The modern, worthwhile MMORPG is built on a framework that acknowledges that the internet is no longer novel, and the game isn’t our sole online social network. In the early days of EverQuest, a sense of wonder and newness almost... awed people into a higher degree of accountability for their treatment of each other in game. Part of this likely also had to do with how strictly, claustrophobically interdependent earlier MMOs were, but today’s consumer generally doesn’t tolerate that. It’s “just the internet” and “just another player” in 2020, and games have to sell themselves to one player, one of those modern players at a time. That is both good and bad, and adapting to the bad is sometimes crucial to navigating a non-novel internet.

So what do I actually suggest? I’m glad you asked!

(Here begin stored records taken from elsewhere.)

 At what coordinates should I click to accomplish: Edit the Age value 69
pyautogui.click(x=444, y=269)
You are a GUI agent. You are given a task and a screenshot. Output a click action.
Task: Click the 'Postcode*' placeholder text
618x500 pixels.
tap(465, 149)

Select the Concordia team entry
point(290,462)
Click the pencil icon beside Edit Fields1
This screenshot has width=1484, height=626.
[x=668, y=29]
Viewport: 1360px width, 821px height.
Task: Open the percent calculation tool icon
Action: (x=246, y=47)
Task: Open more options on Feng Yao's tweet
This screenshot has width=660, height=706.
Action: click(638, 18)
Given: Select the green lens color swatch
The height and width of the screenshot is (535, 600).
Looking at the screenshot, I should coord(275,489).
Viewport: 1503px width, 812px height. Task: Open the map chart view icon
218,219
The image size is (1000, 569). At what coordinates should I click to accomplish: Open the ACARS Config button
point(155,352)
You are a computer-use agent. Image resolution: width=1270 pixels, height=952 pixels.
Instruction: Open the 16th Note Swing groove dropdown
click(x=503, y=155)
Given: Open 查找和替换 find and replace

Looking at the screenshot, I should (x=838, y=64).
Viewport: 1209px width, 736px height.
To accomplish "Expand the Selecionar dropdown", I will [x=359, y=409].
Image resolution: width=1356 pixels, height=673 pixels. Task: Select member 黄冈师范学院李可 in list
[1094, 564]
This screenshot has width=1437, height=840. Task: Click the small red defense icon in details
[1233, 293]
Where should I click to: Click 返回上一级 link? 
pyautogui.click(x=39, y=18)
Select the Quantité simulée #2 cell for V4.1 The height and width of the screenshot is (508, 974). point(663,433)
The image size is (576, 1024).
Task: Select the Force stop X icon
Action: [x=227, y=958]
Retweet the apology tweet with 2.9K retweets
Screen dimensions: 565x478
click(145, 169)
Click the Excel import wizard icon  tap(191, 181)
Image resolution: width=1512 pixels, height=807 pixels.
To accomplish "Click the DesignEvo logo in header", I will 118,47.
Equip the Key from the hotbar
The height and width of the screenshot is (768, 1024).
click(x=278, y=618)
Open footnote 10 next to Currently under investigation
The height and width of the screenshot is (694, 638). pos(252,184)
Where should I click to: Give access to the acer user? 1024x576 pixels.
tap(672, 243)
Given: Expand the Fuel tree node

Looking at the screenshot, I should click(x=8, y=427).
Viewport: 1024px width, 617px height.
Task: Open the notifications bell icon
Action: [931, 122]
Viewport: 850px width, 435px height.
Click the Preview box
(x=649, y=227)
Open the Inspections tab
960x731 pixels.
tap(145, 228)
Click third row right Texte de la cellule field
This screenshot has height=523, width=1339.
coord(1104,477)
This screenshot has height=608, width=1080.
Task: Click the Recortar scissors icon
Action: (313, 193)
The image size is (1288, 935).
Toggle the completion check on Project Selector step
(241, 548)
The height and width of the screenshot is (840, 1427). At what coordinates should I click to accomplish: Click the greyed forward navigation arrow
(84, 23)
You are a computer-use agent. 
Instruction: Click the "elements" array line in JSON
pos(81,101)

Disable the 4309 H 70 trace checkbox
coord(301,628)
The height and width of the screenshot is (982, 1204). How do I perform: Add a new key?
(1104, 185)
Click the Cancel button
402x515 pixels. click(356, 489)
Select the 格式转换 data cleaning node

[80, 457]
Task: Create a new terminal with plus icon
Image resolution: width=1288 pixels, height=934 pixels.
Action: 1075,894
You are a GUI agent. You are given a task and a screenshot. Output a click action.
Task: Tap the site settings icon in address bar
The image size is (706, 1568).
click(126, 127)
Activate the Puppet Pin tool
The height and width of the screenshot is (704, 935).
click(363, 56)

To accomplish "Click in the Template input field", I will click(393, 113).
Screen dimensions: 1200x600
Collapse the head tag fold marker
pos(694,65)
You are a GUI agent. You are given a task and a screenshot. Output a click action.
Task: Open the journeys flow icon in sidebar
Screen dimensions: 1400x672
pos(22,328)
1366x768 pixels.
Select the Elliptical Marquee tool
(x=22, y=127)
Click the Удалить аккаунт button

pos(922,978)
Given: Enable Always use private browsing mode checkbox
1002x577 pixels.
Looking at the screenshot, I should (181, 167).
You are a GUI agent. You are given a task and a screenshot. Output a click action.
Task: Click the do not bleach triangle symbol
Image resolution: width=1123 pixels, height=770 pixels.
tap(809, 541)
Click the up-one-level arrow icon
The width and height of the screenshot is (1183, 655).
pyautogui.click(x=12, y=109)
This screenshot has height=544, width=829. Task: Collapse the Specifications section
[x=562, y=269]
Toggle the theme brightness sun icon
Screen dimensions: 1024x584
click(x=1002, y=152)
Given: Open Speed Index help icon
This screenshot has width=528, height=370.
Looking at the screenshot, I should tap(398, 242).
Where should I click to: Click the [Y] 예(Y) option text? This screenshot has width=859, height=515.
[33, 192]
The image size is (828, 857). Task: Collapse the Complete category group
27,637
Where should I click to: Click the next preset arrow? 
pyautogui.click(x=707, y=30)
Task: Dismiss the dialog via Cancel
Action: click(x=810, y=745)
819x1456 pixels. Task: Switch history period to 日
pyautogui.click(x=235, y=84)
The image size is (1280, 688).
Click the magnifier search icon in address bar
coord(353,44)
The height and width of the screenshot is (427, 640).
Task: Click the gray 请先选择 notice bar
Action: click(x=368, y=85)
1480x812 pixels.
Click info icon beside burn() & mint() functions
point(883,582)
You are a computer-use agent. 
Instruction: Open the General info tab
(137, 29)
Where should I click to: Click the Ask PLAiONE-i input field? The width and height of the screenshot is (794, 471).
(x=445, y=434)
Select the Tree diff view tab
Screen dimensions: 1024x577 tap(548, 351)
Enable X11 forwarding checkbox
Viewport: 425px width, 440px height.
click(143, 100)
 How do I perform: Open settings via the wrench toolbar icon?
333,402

First and foremost, I am a big advocate of having one chat pane (of a few), perhaps even the main/default chat pane or tab, with a pruned set of player chat channels permitted to display. I have on pretty much every character a “main chat” that silences all except what I call “by invitation” channels. These include guild, Battlenet friend whispers and manually assembled “party” chat, not to be confused with instance chat. Optionally you can include emotes, but some people use those to insult people. My “main chat” indeed often does not include say, whisper or instance chat. The truth is, there is very little that a complete stranger in town in modern WoW can say that you absolutely need to hear. We don’t need WoW to be a social mixer when we have other avenues to make friends on the modern, non-novel internet, and the modern MMORPG is a “with friends” game more than it is a “with the public” game, because the modern MMO is built to realize that its community’s behavior is a variable the devs cannot control in delivering a quality experience. Of course you can leave yourself more open to meeting people if you like, but you don’t need me to tell you that!

It’s important to remember that most “queued level” undertakings are meant to potentially be experienced by a group with language barriers, as often happens in European queued LFX content. If you don’t say much and don’t tip your hand that you can indeed see and understand chat, generally speaking a DPS or healing player can get through most normal and eventually heroic dungeons and even/especially LFR encounters without seeing or saying a word of player dialogue, once you yourself know what you are doing. That last part is important. Whether you watch a video or learn by doing, communication may be... less optional while you yourself are still learning.

You may note that I left out tanks. The blunt truth is any tank worth their salt will keep their chat open enough to see if someone needs you to stop. I often get around this by running dungeons with a friend who isn’t as particular with their text chat, who is with me on voice chat to tell me if someone has asked me to stop or slow down. If I can’t arrange that, I either don’t tank (every class can DPS after all) or use another chat pane with instance chat enabled.

People are going to be returning in droves to enjoy shadowlands in the near future, and people of all kinds will be bumping into each other, learning dungeons and potentially competing for tags in the linear questing experience. While the option always exists to go in with fully “open ears” and breathe in the community feeling, one cannot be faulted on a non-novel internet for wanting a degree of “personal space” in a game where the main vein is for you and your friends. Nothing in the social compact of WoW gives anyone a right to have their text on your screen. Enjoy yourself, realize there’s a lane of the game that “belongs to you alone,” and never feel pressured to interact more than you are comfortable doing!

If you’re still here, thank you for reading!